Material shown:
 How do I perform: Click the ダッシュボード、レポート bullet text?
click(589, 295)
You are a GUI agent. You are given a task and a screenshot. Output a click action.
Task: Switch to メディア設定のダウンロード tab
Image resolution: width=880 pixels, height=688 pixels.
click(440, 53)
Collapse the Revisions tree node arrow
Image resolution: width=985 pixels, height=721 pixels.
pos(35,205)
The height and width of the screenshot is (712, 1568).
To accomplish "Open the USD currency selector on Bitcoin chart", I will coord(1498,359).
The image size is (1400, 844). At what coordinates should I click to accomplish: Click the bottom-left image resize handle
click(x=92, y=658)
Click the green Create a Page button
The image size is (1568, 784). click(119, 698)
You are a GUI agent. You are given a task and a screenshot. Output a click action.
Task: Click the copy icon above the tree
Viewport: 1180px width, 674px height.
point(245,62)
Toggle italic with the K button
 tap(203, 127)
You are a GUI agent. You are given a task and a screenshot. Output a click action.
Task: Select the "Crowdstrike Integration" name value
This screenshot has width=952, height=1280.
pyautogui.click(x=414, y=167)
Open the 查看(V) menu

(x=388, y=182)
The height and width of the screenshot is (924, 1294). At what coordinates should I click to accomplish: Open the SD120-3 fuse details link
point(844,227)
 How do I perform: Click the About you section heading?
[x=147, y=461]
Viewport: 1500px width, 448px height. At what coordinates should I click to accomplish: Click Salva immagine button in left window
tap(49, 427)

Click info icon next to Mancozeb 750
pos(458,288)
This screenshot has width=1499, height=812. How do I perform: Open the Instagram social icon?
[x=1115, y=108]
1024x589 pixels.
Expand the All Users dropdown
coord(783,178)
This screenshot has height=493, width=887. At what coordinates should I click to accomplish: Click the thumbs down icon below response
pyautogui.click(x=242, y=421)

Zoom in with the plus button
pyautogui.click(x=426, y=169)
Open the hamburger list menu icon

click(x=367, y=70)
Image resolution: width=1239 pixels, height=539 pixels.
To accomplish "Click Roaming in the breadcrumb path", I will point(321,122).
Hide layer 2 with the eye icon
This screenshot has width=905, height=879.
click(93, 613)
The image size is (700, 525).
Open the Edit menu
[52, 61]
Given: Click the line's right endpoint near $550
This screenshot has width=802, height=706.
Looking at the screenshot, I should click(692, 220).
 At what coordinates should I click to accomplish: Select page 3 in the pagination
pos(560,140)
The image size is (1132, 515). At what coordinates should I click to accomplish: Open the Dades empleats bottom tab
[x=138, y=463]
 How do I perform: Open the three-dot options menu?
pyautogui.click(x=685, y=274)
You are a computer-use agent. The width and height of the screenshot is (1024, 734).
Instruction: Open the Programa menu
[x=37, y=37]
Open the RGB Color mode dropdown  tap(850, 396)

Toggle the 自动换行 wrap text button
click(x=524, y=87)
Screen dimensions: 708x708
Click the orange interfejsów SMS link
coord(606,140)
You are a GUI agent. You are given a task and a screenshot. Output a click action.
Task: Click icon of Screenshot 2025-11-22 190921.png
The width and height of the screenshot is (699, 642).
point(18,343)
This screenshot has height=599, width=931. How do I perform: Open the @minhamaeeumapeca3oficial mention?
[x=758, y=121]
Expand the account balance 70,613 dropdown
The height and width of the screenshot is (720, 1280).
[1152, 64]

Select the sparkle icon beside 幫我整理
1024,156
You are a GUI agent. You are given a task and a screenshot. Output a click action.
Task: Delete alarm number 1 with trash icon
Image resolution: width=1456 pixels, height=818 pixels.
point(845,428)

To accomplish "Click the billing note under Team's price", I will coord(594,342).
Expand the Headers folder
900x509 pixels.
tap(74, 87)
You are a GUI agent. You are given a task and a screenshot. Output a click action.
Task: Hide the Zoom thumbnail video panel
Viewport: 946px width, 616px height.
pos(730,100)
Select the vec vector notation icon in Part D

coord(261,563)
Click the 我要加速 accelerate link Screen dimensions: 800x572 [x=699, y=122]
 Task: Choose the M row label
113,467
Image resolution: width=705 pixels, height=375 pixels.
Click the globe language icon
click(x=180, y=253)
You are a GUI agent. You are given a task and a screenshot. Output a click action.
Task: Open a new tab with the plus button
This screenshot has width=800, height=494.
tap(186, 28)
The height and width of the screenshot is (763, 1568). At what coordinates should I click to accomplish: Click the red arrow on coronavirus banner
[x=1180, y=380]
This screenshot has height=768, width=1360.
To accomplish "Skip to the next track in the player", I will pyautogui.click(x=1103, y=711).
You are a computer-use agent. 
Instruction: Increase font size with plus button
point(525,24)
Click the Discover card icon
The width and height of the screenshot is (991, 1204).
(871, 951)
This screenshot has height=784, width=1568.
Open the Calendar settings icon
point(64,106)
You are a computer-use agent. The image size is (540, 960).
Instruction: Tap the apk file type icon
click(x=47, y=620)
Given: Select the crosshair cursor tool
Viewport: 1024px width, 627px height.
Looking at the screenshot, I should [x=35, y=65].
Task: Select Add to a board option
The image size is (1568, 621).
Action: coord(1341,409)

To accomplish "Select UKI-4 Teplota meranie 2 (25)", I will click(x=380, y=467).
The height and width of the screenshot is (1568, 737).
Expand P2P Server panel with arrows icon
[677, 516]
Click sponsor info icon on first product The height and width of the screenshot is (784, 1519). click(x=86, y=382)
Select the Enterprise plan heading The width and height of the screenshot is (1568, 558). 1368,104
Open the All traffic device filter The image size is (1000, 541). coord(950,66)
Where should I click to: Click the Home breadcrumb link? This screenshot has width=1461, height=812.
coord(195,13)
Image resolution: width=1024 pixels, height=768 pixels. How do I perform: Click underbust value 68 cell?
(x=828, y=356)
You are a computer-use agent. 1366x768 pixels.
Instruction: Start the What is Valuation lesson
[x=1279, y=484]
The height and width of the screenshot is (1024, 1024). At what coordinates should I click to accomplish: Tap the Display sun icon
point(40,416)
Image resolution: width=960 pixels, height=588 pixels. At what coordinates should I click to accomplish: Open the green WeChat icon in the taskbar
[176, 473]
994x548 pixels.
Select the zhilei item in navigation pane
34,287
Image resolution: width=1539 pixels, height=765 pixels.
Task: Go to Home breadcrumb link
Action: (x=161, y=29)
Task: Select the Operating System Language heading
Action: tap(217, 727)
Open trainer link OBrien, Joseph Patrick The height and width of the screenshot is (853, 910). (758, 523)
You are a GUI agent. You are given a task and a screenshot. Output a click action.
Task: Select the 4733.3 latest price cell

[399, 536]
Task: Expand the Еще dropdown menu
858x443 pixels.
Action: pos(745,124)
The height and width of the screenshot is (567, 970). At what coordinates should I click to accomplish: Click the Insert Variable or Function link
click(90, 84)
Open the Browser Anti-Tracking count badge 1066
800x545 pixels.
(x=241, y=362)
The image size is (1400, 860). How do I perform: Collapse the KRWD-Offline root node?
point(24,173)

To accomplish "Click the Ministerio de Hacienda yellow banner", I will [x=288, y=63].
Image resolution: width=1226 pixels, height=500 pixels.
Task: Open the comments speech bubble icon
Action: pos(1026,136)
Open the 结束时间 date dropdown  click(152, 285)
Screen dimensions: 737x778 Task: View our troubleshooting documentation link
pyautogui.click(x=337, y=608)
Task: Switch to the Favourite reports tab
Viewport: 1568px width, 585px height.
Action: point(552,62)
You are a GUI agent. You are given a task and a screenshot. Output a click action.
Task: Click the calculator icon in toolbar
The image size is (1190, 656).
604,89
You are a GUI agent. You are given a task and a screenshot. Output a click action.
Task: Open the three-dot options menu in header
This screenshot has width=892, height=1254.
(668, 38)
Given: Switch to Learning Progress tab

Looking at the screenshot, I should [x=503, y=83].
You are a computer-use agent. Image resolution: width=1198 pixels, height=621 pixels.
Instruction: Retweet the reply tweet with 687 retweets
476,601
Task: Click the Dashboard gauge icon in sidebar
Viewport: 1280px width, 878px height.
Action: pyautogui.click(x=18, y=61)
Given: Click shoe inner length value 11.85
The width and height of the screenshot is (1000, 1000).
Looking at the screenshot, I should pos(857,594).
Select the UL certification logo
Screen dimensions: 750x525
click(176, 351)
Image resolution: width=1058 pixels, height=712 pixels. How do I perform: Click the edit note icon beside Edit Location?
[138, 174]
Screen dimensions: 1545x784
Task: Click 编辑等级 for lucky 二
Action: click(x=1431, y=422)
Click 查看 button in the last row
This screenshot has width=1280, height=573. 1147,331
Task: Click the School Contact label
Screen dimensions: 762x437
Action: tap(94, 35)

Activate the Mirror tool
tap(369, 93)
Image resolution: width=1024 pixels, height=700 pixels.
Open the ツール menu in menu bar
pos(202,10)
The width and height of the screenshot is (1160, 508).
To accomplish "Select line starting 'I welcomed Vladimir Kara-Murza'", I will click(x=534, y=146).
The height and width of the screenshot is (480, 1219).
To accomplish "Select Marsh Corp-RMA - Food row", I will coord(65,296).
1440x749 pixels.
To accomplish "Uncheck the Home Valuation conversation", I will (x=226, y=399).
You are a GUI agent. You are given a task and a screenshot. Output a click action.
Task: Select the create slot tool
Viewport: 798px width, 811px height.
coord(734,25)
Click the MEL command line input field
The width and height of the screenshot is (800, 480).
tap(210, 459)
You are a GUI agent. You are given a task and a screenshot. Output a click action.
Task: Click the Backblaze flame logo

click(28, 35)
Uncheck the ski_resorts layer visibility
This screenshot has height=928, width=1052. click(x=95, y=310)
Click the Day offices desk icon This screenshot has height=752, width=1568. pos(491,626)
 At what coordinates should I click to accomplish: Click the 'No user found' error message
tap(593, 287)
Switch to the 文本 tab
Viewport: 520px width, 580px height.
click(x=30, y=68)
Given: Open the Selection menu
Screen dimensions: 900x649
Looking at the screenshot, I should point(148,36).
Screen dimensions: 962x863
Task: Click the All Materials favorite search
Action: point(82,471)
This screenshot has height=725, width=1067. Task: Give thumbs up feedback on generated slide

Try it:
From the records above, determine how many lines hold "Hide" and give only that number.

Output for this task:
2